Gastrointestinal stromal tumors (GIST) are mesenchymal neoplasms of the gastrointestinal tract that originates from intestinal pacemaker cells, also known as interstitial cells of Cajal (1). Most cases are seen in adults between the 4 th and 6 th decade of life. Children and adolescents are rarely affected, and only 1.4% to 2.7% of all GISTs occur in this population (2). The most common clinical scenario in younger patients is the diagnosis of a gastric GIST that usually occurs in adolescent females (3). Pediatric GIST has unique clinical, biological and genetic features that are distinct from adulthood GIST (4). While most GISTs in adults have an activating mutation of the KIT or platelet-derived growth factor receptor (PDGFR) proto-oncogenes, this is only present in only 10% of pediatric GISTs. GISTs that lack KIT or PDGFR mutations are considered wild-type GISTs (WT-GISTs) (5).
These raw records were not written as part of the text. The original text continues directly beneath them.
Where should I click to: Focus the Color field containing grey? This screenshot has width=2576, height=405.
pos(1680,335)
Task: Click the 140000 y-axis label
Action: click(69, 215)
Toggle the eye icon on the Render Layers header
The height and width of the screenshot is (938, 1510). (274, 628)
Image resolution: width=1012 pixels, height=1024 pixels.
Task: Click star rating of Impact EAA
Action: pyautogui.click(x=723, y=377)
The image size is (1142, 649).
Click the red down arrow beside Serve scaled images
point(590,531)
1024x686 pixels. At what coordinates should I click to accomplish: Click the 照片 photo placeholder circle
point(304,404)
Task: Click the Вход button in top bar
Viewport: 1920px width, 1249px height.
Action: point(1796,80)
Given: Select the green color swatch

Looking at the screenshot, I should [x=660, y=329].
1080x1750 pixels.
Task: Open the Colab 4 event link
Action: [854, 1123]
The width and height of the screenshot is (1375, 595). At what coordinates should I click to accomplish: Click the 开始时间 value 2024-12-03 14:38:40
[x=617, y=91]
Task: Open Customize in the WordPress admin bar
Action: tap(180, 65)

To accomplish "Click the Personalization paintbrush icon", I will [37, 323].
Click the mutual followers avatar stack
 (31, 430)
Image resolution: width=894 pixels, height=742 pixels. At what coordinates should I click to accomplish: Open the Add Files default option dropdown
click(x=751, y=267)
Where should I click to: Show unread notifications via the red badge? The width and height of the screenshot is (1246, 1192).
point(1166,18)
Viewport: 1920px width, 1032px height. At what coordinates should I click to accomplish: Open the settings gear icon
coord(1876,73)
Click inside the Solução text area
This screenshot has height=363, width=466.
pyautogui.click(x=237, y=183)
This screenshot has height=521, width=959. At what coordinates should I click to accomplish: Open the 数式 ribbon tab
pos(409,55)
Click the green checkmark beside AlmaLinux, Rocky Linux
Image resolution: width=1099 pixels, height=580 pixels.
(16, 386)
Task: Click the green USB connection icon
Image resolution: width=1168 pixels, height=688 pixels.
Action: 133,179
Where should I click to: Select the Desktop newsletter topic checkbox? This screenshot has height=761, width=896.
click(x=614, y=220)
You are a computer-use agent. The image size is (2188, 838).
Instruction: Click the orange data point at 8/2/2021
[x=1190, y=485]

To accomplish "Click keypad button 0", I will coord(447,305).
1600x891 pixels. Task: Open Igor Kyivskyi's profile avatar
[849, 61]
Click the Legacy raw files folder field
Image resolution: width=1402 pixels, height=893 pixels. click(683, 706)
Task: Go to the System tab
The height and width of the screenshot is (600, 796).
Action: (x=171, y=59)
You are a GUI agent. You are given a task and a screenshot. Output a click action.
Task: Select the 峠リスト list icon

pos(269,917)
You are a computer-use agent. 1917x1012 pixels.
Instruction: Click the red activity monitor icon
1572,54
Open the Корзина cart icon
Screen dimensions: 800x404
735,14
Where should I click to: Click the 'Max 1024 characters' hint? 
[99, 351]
Several receptor tyrosine kinase inhibitors such as Imatinib have proven effective in treating GIST that shows KIT or PDGFR mutations (6). Treatment of GIST is based on surgical resection with negative margins, since it is resistant to chemotherapy and radiation. The addition of receptor tyrosine kinase inhibitors is recommended for patients with KIT or PDGFR mutations.